Selon l’indice INSEE-Notaires, les prix de l’immobilier ancien ont connu une nouvelle année de hausse en 2011, le quatrième trimestre s’étant soldé par une stabilité des prix.
Les prix de l’immobilier ancien ont stagné au quatrième trimestre 2011, selon les données corrigées des variations saisonnières provisoires de l’INSEE. Au final, au cours de l’année 2011, les prix des logements anciens ont progressé de 4.3%, avec toutefois des dynamiques de prix bien différentes entre maisons et appartements. Pour ces derniers, les prix ont progressé de 0.4%, quand les prix des maisons stagnaient (– 0,1 %) au quatrième trimestre.
Le nombre de transactions est estimé par l’INSEE à 828 000 sur les douze mois d’octobre 2010 à septembre 2011, soit une hausse de 1,3 % par rapport aux transactions conclues de juillet 2010 à juin 2011 et de 12,0 % sur un an par rapport à la période allant d’octobre 2009 à septembre 2010.
Les prix stables en province
Sur l’année, les prix des deux types de biens restent malgré tout en progression, avec des appartements en hausse de 6.7%, et des maisons dont les prix augmentent de 2.6%. La relative dichotomie entre les marchés de centre-ville et de périphérie, notamment constatée sur l’agglomération lyonnaise, semble donc se retrouver dans les chiffres de l’institut statistique.

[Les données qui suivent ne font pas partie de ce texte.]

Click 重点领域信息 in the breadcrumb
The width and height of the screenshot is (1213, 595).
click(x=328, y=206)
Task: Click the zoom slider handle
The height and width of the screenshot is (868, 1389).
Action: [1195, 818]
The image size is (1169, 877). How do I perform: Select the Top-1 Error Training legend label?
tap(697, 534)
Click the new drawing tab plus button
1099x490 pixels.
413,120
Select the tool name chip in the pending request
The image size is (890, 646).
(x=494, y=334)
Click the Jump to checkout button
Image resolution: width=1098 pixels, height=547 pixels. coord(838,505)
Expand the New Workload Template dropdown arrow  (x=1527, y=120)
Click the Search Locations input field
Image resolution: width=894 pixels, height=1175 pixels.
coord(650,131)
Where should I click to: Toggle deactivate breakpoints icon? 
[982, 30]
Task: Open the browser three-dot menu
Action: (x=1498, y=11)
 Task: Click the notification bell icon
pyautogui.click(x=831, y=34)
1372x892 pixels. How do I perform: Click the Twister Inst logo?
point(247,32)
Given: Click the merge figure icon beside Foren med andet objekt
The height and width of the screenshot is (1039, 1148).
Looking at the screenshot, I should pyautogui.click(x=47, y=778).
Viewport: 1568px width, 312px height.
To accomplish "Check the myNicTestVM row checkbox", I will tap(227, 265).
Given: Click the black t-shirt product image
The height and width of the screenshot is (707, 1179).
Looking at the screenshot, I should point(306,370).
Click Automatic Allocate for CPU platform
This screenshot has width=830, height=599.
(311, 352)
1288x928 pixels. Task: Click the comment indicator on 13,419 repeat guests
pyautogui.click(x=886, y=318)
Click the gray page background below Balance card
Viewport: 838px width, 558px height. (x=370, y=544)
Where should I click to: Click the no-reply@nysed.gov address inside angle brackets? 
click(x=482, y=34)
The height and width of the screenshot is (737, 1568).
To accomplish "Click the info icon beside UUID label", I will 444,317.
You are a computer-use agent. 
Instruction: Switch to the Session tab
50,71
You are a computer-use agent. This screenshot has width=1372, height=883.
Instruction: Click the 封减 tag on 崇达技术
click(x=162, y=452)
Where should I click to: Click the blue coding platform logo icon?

En Île-de-France, les prix des logements anciens ont également continué de progresser au quatrième trimestre 2011 (+0.4%) et sur l’année (9,0 %). On notera que, sur Paris, la hausse des appartements atteint toutefois 14.7%, selon l’INSEE. A l’inverse, les prix sont quasiment stables au quatrième trimestre 2011, avec une diminution de 0,1 % (CVS) sur la période, tandis que, sur un an, les prix sont encore en hausse de 2,3 % (+3,0 % pour les appartements et +2,0 % pour les maisons).